WASHINGTON, DC – In light of today’s Supreme Court arguments, Congressman Jim Jordan (R-OH), Ranking Member of the House Committee on Oversight and Reform, highlighted two staff reports critical of Chairman Cummings’s use of Committee resources to interfere with the ongoing litigation over the citizenship question before the Supreme Court. These reports analyze the history of the citizenship question and demonstrate that Democrats’ efforts to sow fear and controversy around its reinstatement are meant to score political points.
- Democrats sought the same information at issue before the Supreme Court.Chairman Cummings used the authority of the Committee to gather documentary and testimonial evidence at the heart of the Supreme Court case. One Democrat Member of the Committee even proclaimed that the Committee’s oversight was intended to “reveal something that the courts can use” in the litigation. The decision to hold hearings on matters currently involved in litigation carried the potential to jeopardize the impartiality of judicial proceedings.
- Democrats should not have interfered with ongoing litigation, especially at the Supreme Court. When Chairman Cummings was in the minority, he argued against interfering with ongoing litigation. Outside experts agree that Chairman Cummings should not have forced Secretary Ross to disclose information at issue in the Supreme Court litigation.
- Collecting Citizenship information is not a new practice. Every decennial census from 1820 to 1950 asked about citizenship. A question related to citizenship appears annually on the American Community Survey. State and federal entities solicit and collect citizenship data for a variety of reasons, including employment and licensure. The collection of citizenship information during a population census is a common practice among countries.

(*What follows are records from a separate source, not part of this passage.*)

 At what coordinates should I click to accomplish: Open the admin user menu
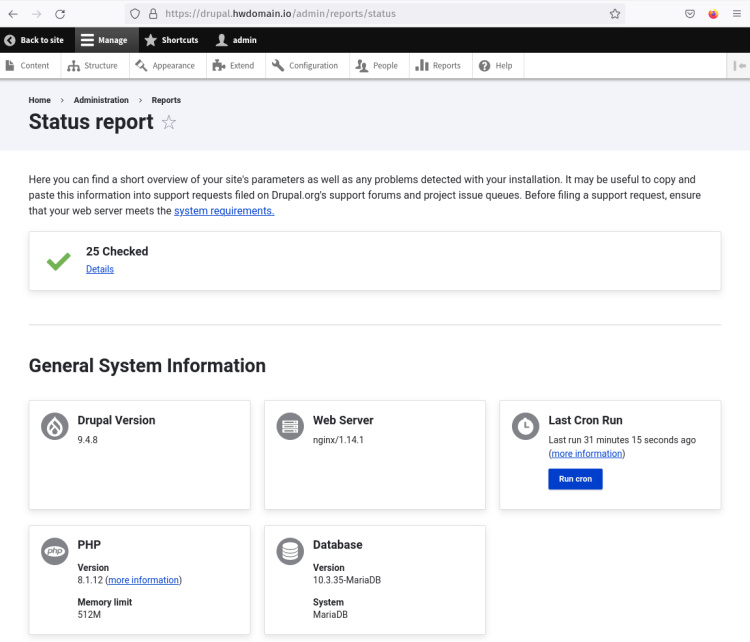(x=237, y=40)
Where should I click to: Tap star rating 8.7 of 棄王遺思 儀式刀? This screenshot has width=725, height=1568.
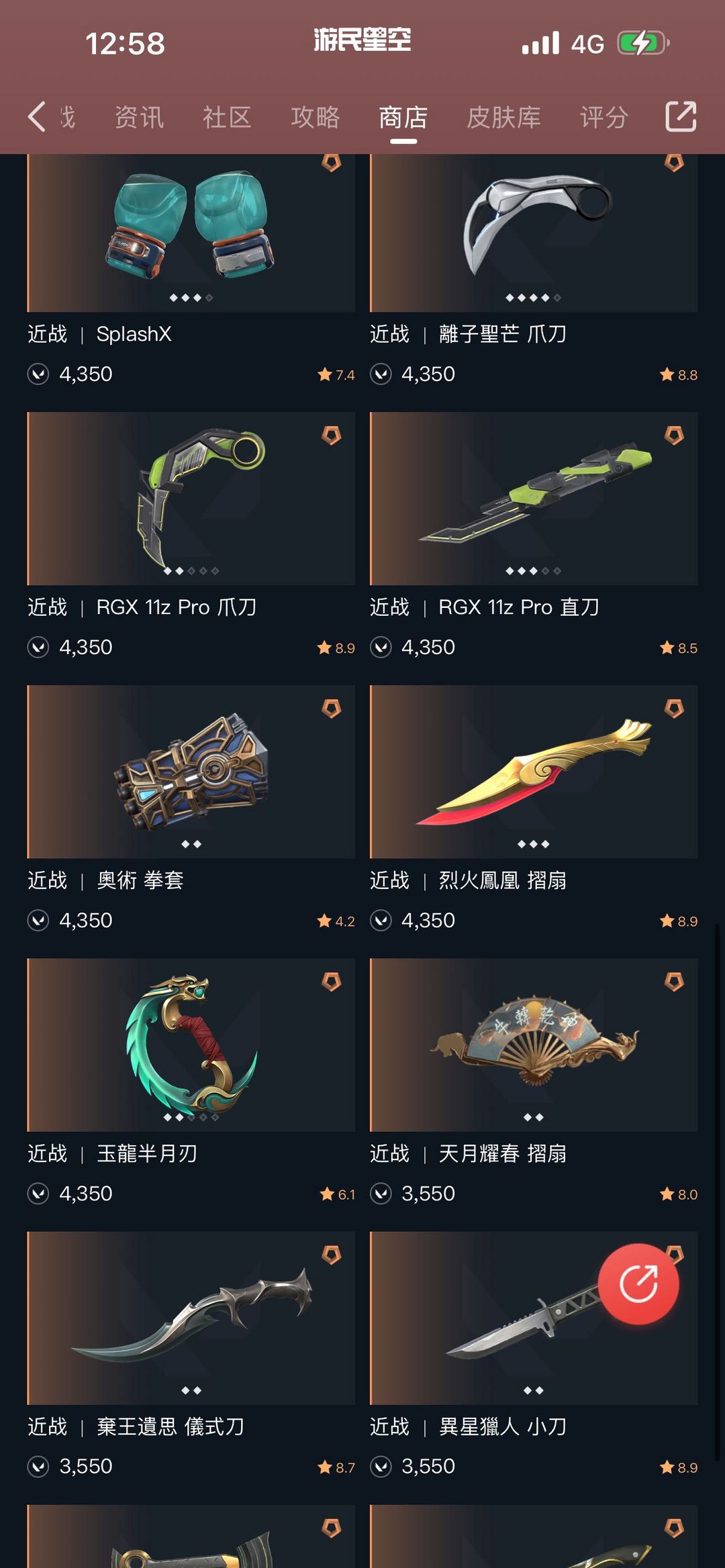(x=336, y=1467)
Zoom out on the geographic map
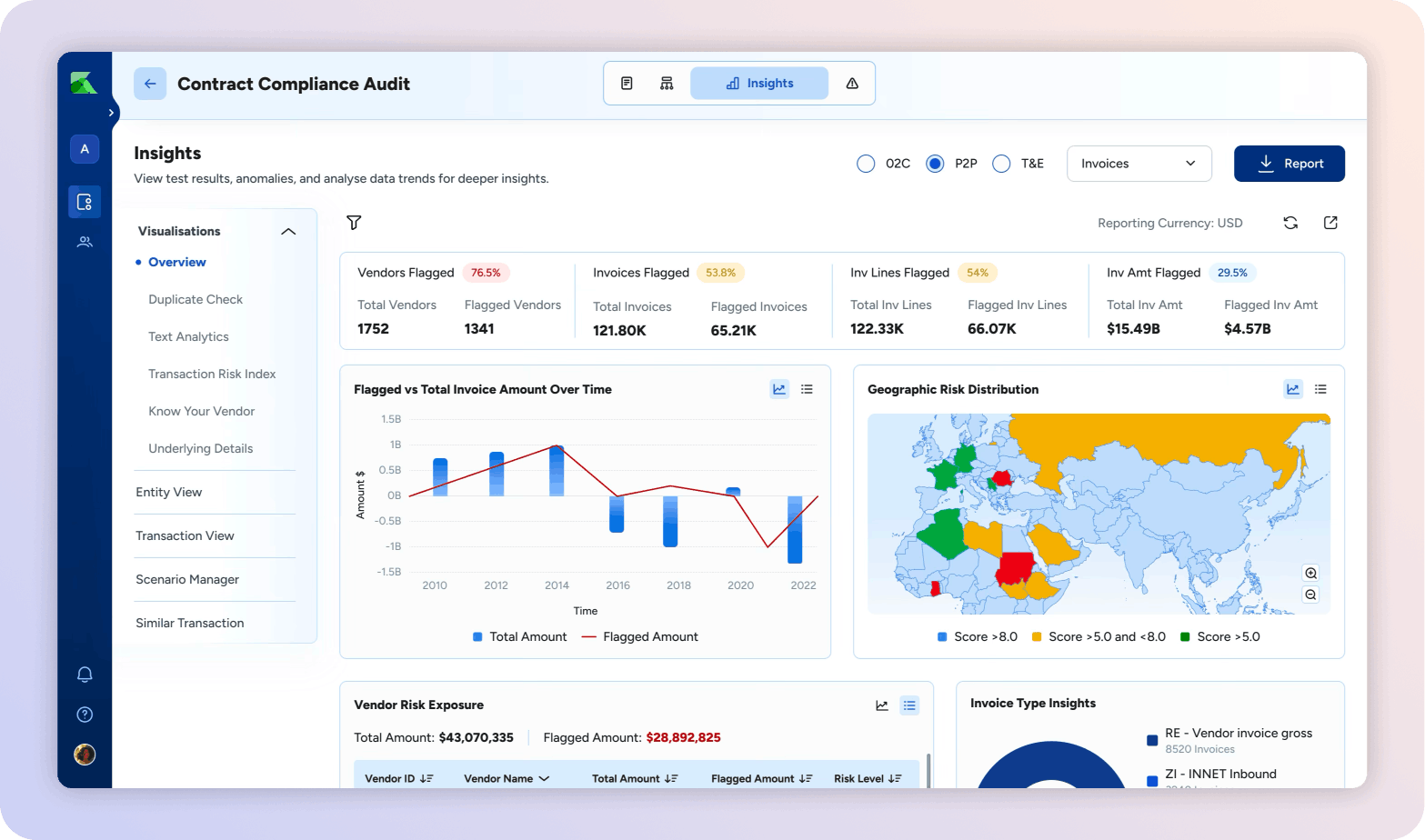The height and width of the screenshot is (840, 1425). 1310,595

- Democrats are fear-mongering about the citizenship question. Democrats are loudly protesting the reinstatement of the citizenship question on the 2020 Census knowing full well that similar citizenship information is solicited regularly at all levels of government. Citizenship information obtained by the Census Bureau cannot be used for immigration enforcement or any other law enforcement purpose. Despite Democrat hysteria about the citizenship question, policymakers at all levels of government use anonymized and aggregated citizenship data for legitimate reasons.